Lincoln, Neb. —Car Reen Kok, a doctoral student studying complex biosystems at the University of Nebraska-Lincoln, was named as a co-recipient of the inaugural Glenn Gibson Early Career Researcher prize from the International Scientific Association for Probiotics and Prebiotics in June. 

As a rising star in the world of probiotic scientists, Kok’s research focuses on untangling factors leading to how individuals respond or don’t respond to prebiotics interventions based on the bacterial makeup of their gut microbiome. This line of research has great potential to personalize prebiotics, thereby increasing their effectiveness. 

Originally from Kuala Lumper, Malaysia, Kok first found her way to Nebraska via the 2+2 program, and also because her older sister received her doctorate from UNL. Kok went on to earn her master’s in food science and studied as a Nebraska Food For Health Center Fellow.  

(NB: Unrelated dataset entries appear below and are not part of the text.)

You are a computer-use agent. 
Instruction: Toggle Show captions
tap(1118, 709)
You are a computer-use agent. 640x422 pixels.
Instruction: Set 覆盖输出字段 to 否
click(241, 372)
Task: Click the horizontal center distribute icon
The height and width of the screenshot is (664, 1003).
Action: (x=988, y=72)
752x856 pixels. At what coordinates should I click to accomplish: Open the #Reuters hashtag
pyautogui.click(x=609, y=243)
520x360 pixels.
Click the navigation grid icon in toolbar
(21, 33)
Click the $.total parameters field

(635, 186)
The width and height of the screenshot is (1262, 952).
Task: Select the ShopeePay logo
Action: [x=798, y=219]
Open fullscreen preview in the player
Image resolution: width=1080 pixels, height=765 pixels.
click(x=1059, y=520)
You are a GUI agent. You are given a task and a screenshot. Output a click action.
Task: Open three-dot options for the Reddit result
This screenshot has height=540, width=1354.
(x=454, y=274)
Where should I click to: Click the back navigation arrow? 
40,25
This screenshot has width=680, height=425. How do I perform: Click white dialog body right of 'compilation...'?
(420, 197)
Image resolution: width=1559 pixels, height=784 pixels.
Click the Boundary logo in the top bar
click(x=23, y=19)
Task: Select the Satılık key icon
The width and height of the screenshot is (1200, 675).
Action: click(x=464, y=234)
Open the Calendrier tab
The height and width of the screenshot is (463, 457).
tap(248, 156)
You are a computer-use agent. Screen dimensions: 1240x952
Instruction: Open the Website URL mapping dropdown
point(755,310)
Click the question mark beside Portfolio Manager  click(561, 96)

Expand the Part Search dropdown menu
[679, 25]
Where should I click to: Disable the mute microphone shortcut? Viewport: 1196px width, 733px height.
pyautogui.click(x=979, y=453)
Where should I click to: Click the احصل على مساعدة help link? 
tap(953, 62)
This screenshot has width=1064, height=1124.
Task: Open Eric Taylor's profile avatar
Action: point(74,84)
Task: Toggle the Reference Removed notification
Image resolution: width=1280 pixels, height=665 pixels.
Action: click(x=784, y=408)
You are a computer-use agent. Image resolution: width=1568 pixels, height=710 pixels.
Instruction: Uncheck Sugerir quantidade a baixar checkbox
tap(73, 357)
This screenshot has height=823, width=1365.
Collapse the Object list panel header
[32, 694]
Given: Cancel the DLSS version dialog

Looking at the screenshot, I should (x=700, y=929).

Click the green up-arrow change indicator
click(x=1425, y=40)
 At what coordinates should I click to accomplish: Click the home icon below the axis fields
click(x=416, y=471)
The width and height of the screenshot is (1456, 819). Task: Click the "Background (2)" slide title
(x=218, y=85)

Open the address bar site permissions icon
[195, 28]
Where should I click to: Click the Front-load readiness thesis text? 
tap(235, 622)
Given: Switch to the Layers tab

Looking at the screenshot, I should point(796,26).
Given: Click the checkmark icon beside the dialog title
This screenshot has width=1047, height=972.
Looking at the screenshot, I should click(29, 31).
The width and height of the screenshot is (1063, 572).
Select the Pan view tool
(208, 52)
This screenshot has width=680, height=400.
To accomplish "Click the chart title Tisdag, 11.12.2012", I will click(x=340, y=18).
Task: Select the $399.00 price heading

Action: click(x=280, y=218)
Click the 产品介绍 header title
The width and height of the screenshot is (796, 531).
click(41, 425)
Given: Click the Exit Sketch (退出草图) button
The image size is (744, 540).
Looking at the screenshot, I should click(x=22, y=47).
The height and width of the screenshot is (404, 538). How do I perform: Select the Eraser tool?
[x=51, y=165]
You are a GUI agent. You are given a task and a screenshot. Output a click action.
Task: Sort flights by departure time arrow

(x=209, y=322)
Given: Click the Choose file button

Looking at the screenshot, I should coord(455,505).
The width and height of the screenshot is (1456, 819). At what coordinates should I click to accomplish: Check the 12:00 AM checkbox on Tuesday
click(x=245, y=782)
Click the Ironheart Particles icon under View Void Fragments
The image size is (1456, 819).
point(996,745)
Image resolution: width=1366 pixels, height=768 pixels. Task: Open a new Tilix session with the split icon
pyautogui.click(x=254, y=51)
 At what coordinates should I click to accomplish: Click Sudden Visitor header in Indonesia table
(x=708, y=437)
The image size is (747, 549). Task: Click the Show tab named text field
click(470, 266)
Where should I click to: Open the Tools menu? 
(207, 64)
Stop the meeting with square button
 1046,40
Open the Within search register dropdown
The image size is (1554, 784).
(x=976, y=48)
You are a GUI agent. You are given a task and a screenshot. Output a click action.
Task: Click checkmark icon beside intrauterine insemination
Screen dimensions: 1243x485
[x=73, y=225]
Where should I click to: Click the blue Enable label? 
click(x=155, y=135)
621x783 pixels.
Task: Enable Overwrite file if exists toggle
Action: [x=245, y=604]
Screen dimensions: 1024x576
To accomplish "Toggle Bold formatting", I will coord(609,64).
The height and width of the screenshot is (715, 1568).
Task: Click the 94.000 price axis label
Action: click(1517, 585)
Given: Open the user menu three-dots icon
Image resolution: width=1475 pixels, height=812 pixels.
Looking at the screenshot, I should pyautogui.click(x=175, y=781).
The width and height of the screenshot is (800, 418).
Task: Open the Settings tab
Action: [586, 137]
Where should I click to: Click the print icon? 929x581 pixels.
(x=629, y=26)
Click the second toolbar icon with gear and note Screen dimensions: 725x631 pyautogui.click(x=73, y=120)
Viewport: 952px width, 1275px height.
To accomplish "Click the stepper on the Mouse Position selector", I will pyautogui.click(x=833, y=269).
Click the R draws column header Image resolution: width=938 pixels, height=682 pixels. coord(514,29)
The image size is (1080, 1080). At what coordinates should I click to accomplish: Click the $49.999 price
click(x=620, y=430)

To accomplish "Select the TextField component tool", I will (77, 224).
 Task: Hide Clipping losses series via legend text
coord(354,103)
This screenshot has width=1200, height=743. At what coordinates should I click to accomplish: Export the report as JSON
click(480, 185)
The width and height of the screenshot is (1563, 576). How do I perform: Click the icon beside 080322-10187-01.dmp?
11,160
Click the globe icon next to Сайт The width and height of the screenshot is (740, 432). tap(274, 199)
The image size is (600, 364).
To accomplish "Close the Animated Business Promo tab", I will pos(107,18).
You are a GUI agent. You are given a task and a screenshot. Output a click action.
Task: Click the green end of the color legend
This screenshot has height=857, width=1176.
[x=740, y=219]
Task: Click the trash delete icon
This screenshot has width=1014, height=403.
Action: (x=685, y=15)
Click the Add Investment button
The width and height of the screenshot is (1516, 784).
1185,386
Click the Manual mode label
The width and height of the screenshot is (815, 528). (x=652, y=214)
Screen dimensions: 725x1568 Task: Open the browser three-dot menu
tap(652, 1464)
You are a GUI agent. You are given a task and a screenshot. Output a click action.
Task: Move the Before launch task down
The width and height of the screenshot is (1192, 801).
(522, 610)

As an undergraduate, she knew she wanted to gain research experience. She researched out to Robert Hudkins, a professor of food science and technology, to inquire about research opportunities. Hutkins directed her to the Undergraduate Creative Activities and Research Experience (UCARE) program.   

“In the UCARE program we could try something that we would not be able to in the classroom,” said Kok. 

“That was definitely the first step for me to enter the lab. If it wasn’t for UCARE, I don’t think I would have been able to meet Hutkins and experience what it would be like to be a researcher.”  

Kok’s UCARE project, which looked at the antibacterial properties of essential oil, was the beginning of a long relationship with Hudkins, who has remained her advisor throughout her master’s and doctoral work.  

“He allows me to explore and carry out experiments that he might not necessarily agree with, but he gives me the flexibility and freedom to do so, which has allowed me to do a lot of self-learning, Kok said. 

With a goal to develop a model to predict individual microbiome responses towards prebiotics, Kok is digging into to find answers and opportunities for personalized nutrition.  

“When we don’t get the results we were expecting, Hutkins will tell me to keep trying,” Kok said. 

“The curiosity mindset is something I learned from him. Always stay curious, and you’ll be able to succeed.” 

Kok is set to graduate in December and plans to enter into an industry role where she can translate her research into developing prebiotic products for consumers in California.